The answer should be the lines from the one with "Click the Configuration gear icon" through the final line of the entries, restated word for word.

* DATA SHOWN *
★ ★ ★ ★
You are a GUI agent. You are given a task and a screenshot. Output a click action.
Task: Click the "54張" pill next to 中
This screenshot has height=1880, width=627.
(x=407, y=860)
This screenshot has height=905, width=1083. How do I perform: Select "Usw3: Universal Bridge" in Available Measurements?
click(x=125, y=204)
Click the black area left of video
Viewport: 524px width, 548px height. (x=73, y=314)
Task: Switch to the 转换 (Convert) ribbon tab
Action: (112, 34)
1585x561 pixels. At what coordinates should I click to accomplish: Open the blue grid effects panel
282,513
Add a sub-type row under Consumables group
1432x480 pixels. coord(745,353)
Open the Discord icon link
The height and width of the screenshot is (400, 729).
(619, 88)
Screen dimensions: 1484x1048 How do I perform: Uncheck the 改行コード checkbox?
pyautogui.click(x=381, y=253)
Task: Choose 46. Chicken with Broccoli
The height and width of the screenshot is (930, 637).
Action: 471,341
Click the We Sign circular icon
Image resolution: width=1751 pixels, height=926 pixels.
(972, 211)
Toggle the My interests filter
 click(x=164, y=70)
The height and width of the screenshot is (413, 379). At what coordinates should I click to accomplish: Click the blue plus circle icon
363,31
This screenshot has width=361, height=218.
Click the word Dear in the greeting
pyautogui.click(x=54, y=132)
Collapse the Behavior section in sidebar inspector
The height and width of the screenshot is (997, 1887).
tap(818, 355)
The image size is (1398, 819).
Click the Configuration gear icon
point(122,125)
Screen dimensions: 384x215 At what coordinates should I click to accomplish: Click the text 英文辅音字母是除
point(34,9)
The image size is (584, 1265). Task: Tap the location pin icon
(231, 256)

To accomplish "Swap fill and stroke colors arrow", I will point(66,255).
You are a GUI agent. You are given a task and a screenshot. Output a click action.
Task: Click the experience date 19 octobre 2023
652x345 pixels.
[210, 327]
★ ★ ★ ★
* EXERCISE RESULT *
Click the Configuration gear icon
point(122,125)
Screen dimensions: 384x215 At what coordinates should I click to accomplish: Click the text 英文辅音字母是除
point(34,9)
The image size is (584, 1265). Task: Tap the location pin icon
(231, 256)

To accomplish "Swap fill and stroke colors arrow", I will point(66,255).
You are a GUI agent. You are given a task and a screenshot. Output a click action.
Task: Click the experience date 19 octobre 2023
652x345 pixels.
[210, 327]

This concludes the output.